Vice President of Sawdust

One evening, some years ago, I had dinner with a nice couple in Virginia, near Washington DC. At the time I was in the woodworking tool business. The man called me because he was interested in opening a tool store. He had done quite well as an executive, Vice President, for a very large company, one of the giant companies that sells to the government and military. Hence, his posting in Washington. But, after many years, he was looking for a change. He asked if, on my next trip to the area, I would have a meal with him and chat.

In the course of our meal I asked what exactly he did at his company. His brow furrowed as he thought about how to answer this question. Finally he answered:
I am trying to think of the best way to describe my job. The company I work for is really tremendous, with tens of thousands of employees making all sorts of things. I think it would be best to put my job into a woodworking context.

Imagine you have started a furniture making company, just you, working alone. Every day you work hard sawing and planing wood to make things for customers. At the end of the day you sweep up the sawdust and throw it away. It's nothing, just a little pile of dust and takes but a minute. By and by, you hire a couple of people. Then one of them gets the job of sweeping up the sawdust at the end of the day. It still just takes a few minutes. Sawdust is not very important, after all.

Business goes well and you expand. Now a lot of people are working and making lots of sawdust and chips. It's a little too much for one person to clean up at the end of the day, so you hire someone whose job it is to sweep up and throw away sawdust all day long. This is much more efficient for everyone. Still, it's only sawdust and not a big deal to clean up.

Now your business continues to expand you have many factories and they are big factories.
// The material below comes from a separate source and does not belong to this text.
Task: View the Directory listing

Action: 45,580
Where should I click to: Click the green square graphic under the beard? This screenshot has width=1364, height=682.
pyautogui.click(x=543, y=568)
You buy big machines to saw and plane the wood and they make lots of sawdust very fast. So you buy more machines to vacuum up the sawdust, to clean the air and to deposit the sawdust in big bins. It amounts to truckloads of sawdust everyday. An army of people still has to sweep up, and maintain the bins for sawdust and load the sawdust and so on. And in a company when you have to deal with a lot of people all dealing with one thing (like sawdust) and that one thing is very big (truckloads upon truckloads of sawdust), then somebody has to be in charge of that area and all those people.

That would be the Vice President of Sawdust. That's pretty close to what I do.
A large enough quantity of almost anything trivial is no longer trivial.